Director General of Bangla Academy
- In office 24 February 2005 – 16 November 2006
- Preceded by: Abul Mansur Muhammad Abu Musa
- Succeeded by: Syed Mohammad Shahed

Personal details
- Born: 25 May 1938 Rajshahi District, Bengal Presidency, British India
- Died: 25 July 2023 (aged 85) Nakhalpara, Dhaka, Bangladesh
- Alma mater: University of Dhaka;

= Abul Kalam Manzur Morshed =

Abul Kalam Manzur Morshed was a Bangladesh academic, linguist, and former Director General of Bangla Academy.

== Early life ==
Morshed was born on 25 May 1938 in Rajshahi District, Bengal Presidency, British India.
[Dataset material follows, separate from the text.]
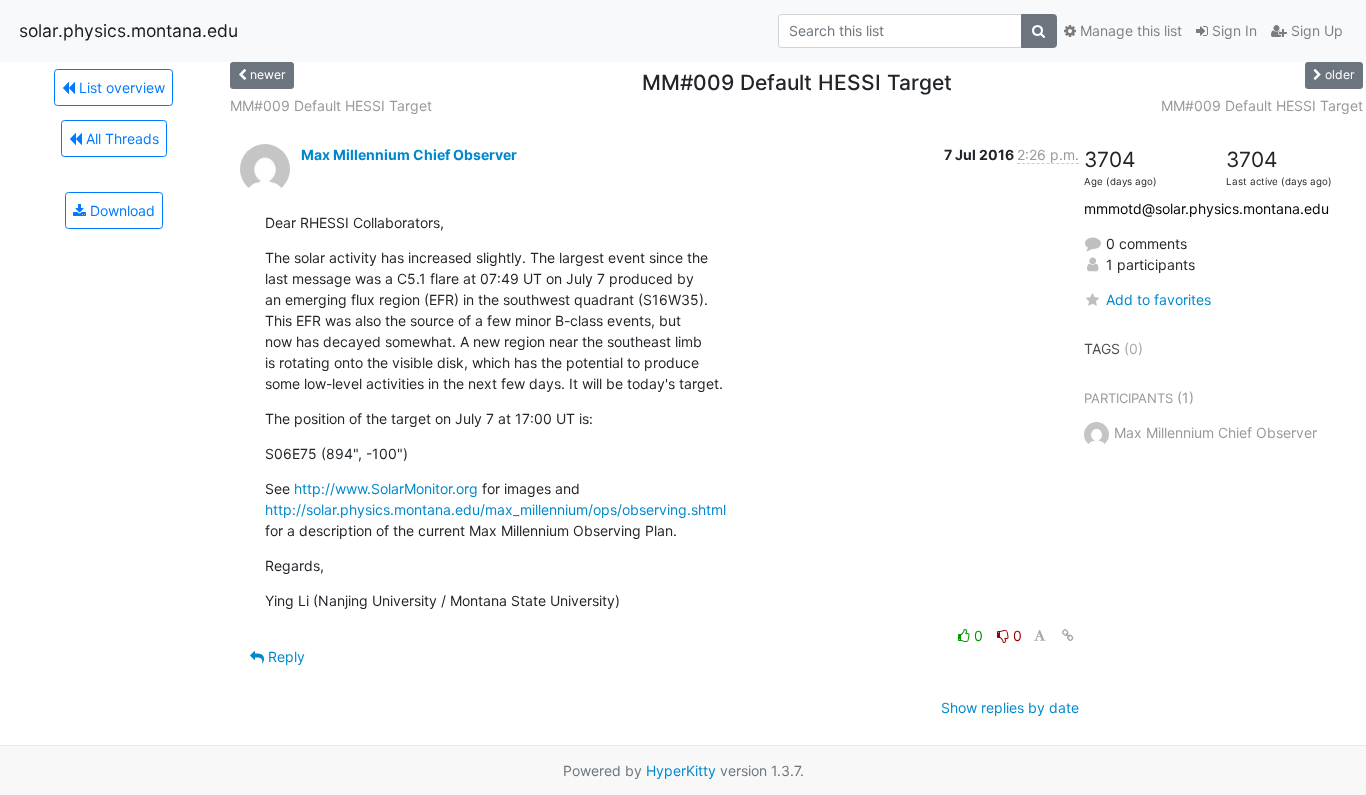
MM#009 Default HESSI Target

He completed his bachelor's and master's degrees in Bengali Language and Literature from the University of Dhaka in 1959 and 1961 respectively. He completed a second master's from the University of British Columbia in 1974 and his thesis was on the Noakhali dialect. He completed his PhD from the University of Edinburgh in 1982.

==Career==
Morshed joined the University of Dhaka in 1964 as a lecturer.

On 24 February 2005, Morshed was appointed Director General of the Bangla Academy replacing Abul Mansur Muhammad Abu Musa.
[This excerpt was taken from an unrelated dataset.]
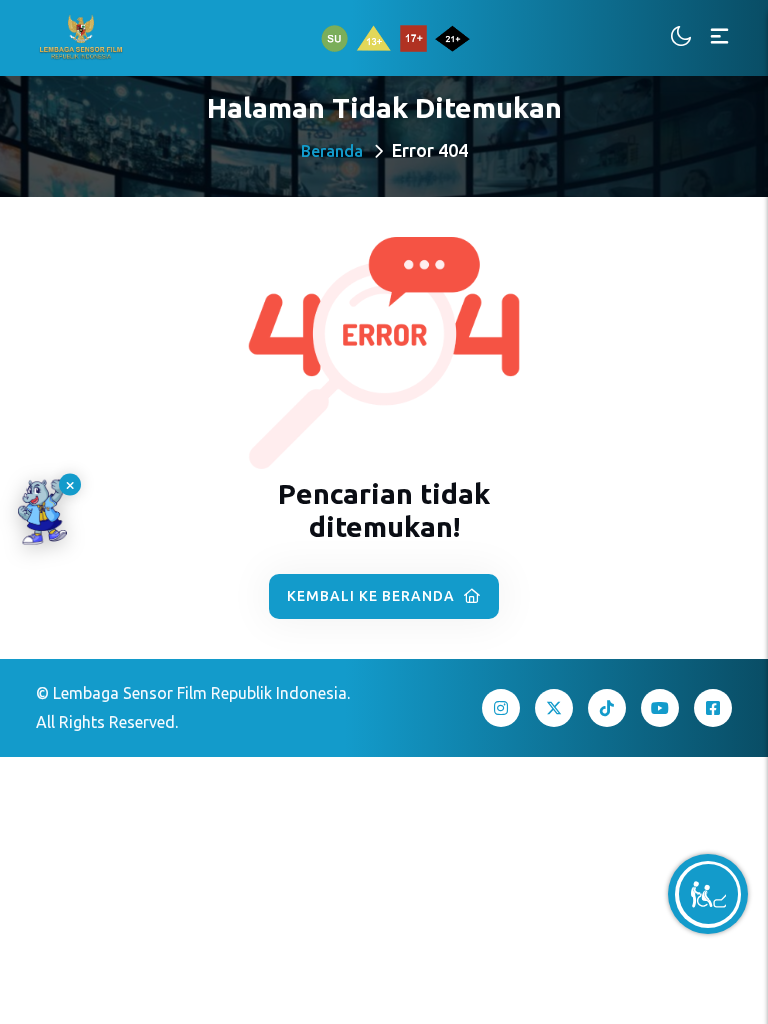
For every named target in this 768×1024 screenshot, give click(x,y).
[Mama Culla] (42, 512)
Morshed served as the Director General of the Bangla Academy till 16 November 2006.

Morshed was awarded the Agrani Bank Shishu Academy Children's Literature Award, Bangla Academy Literary Award, and Ekushey Padak.

== Death ==
Morshed died on 25 July 2023 in Nakhalpara, Dhaka, Bangladesh. He was buried in Mirpur Intellectuals Graveyard.